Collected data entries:

# # #

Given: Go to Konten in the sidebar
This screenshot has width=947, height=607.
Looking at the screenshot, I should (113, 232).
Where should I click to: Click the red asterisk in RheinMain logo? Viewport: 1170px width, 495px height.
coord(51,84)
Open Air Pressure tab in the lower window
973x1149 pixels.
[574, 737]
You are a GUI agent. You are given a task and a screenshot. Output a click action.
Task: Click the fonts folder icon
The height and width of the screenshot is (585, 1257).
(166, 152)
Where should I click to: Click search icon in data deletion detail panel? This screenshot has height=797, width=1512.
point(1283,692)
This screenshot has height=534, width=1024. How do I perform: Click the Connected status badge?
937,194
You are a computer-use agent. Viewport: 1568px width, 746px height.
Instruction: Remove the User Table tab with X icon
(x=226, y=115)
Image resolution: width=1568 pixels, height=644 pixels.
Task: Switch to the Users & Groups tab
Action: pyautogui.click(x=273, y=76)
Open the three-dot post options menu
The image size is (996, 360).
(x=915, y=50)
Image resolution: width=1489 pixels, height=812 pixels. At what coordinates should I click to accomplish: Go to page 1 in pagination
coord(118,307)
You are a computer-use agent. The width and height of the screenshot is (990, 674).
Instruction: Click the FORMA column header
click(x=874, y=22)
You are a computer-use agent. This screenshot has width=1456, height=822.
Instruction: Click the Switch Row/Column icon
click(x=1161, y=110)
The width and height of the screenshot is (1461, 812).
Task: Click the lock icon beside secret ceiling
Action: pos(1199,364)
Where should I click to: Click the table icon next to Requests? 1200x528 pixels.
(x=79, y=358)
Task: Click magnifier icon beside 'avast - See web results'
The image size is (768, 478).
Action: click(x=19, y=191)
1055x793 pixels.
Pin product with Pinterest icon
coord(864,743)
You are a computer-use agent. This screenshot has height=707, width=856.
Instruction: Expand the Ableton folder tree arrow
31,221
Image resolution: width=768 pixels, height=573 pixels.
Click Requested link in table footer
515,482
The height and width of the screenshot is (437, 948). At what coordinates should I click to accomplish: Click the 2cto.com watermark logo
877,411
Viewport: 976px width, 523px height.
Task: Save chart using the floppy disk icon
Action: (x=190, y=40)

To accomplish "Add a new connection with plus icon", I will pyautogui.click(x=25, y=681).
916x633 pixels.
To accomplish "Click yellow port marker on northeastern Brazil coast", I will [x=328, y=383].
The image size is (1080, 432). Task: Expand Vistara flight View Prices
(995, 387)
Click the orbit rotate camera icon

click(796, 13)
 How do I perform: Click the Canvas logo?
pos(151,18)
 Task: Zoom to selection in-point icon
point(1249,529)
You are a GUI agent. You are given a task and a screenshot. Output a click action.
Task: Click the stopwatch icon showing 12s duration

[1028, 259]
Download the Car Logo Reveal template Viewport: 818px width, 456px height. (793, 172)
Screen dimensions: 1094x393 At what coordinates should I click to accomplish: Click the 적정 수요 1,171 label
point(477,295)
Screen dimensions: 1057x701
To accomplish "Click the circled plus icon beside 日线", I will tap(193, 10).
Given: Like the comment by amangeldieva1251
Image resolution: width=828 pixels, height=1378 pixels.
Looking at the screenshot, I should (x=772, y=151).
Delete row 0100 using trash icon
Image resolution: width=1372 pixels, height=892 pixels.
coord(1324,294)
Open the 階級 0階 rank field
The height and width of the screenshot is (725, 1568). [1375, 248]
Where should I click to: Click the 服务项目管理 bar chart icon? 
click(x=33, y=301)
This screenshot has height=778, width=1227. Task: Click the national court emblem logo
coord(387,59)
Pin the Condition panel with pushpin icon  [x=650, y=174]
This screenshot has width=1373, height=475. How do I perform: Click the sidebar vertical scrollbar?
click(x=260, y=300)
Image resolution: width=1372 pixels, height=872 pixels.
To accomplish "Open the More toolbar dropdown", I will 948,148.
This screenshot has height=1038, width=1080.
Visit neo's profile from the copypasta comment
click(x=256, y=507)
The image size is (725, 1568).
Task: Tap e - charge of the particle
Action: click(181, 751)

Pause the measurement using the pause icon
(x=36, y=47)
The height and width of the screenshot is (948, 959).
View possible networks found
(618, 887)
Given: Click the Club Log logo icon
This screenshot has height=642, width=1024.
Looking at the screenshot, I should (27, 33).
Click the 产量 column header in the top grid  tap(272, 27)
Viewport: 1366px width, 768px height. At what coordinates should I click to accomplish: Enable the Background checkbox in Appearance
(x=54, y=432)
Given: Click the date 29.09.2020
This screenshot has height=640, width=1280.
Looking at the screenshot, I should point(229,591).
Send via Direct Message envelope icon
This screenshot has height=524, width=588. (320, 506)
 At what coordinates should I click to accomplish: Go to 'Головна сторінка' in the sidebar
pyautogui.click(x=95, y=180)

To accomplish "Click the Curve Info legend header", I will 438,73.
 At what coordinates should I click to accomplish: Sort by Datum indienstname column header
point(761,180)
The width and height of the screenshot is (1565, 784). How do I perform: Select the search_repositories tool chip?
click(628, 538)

# # #

_Aim of the exercise_. None of the records may be omitted; each is to be printed exactly.

_Reply to the task_.
Given: Go to Konten in the sidebar
This screenshot has width=947, height=607.
Looking at the screenshot, I should (113, 232).
Where should I click to: Click the red asterisk in RheinMain logo? Viewport: 1170px width, 495px height.
coord(51,84)
Open Air Pressure tab in the lower window
973x1149 pixels.
[574, 737]
You are a GUI agent. You are given a task and a screenshot. Output a click action.
Task: Click the fonts folder icon
The height and width of the screenshot is (585, 1257).
(166, 152)
Where should I click to: Click search icon in data deletion detail panel? This screenshot has height=797, width=1512.
point(1283,692)
This screenshot has height=534, width=1024. How do I perform: Click the Connected status badge?
937,194
You are a computer-use agent. Viewport: 1568px width, 746px height.
Instruction: Remove the User Table tab with X icon
(x=226, y=115)
Image resolution: width=1568 pixels, height=644 pixels.
Task: Switch to the Users & Groups tab
Action: pyautogui.click(x=273, y=76)
Open the three-dot post options menu
The image size is (996, 360).
(x=915, y=50)
Image resolution: width=1489 pixels, height=812 pixels. At what coordinates should I click to accomplish: Go to page 1 in pagination
coord(118,307)
You are a computer-use agent. The width and height of the screenshot is (990, 674).
Instruction: Click the FORMA column header
click(x=874, y=22)
You are a computer-use agent. This screenshot has width=1456, height=822.
Instruction: Click the Switch Row/Column icon
click(x=1161, y=110)
The width and height of the screenshot is (1461, 812).
Task: Click the lock icon beside secret ceiling
Action: pos(1199,364)
Where should I click to: Click the table icon next to Requests? 1200x528 pixels.
(x=79, y=358)
Task: Click magnifier icon beside 'avast - See web results'
The image size is (768, 478).
Action: click(x=19, y=191)
1055x793 pixels.
Pin product with Pinterest icon
coord(864,743)
You are a computer-use agent. This screenshot has height=707, width=856.
Instruction: Expand the Ableton folder tree arrow
31,221
Image resolution: width=768 pixels, height=573 pixels.
Click Requested link in table footer
515,482
The height and width of the screenshot is (437, 948). At what coordinates should I click to accomplish: Click the 2cto.com watermark logo
877,411
Viewport: 976px width, 523px height.
Task: Save chart using the floppy disk icon
Action: (x=190, y=40)

To accomplish "Add a new connection with plus icon", I will pyautogui.click(x=25, y=681).
916x633 pixels.
To accomplish "Click yellow port marker on northeastern Brazil coast", I will [x=328, y=383].
The image size is (1080, 432). Task: Expand Vistara flight View Prices
(995, 387)
Click the orbit rotate camera icon

click(796, 13)
 How do I perform: Click the Canvas logo?
pos(151,18)
 Task: Zoom to selection in-point icon
point(1249,529)
You are a GUI agent. You are given a task and a screenshot. Output a click action.
Task: Click the stopwatch icon showing 12s duration

[1028, 259]
Download the Car Logo Reveal template Viewport: 818px width, 456px height. (793, 172)
Screen dimensions: 1094x393 At what coordinates should I click to accomplish: Click the 적정 수요 1,171 label
point(477,295)
Screen dimensions: 1057x701
To accomplish "Click the circled plus icon beside 日线", I will tap(193, 10).
Given: Like the comment by amangeldieva1251
Image resolution: width=828 pixels, height=1378 pixels.
Looking at the screenshot, I should (x=772, y=151).
Delete row 0100 using trash icon
Image resolution: width=1372 pixels, height=892 pixels.
coord(1324,294)
Open the 階級 0階 rank field
The height and width of the screenshot is (725, 1568). [1375, 248]
Where should I click to: Click the 服务项目管理 bar chart icon? 
click(x=33, y=301)
This screenshot has height=778, width=1227. Task: Click the national court emblem logo
coord(387,59)
Pin the Condition panel with pushpin icon  [x=650, y=174]
This screenshot has width=1373, height=475. How do I perform: Click the sidebar vertical scrollbar?
click(x=260, y=300)
Image resolution: width=1372 pixels, height=872 pixels.
To accomplish "Open the More toolbar dropdown", I will 948,148.
This screenshot has height=1038, width=1080.
Visit neo's profile from the copypasta comment
click(x=256, y=507)
The image size is (725, 1568).
Task: Tap e - charge of the particle
Action: click(181, 751)

Pause the measurement using the pause icon
(x=36, y=47)
The height and width of the screenshot is (948, 959).
View possible networks found
(618, 887)
Given: Click the Club Log logo icon
This screenshot has height=642, width=1024.
Looking at the screenshot, I should (27, 33).
Click the 产量 column header in the top grid  tap(272, 27)
Viewport: 1366px width, 768px height. At what coordinates should I click to accomplish: Enable the Background checkbox in Appearance
(x=54, y=432)
Given: Click the date 29.09.2020
This screenshot has height=640, width=1280.
Looking at the screenshot, I should point(229,591).
Send via Direct Message envelope icon
This screenshot has height=524, width=588. (320, 506)
 At what coordinates should I click to accomplish: Go to 'Головна сторінка' in the sidebar
pyautogui.click(x=95, y=180)

To accomplish "Click the Curve Info legend header", I will 438,73.
 At what coordinates should I click to accomplish: Sort by Datum indienstname column header
point(761,180)
The width and height of the screenshot is (1565, 784). How do I perform: Select the search_repositories tool chip?
click(628, 538)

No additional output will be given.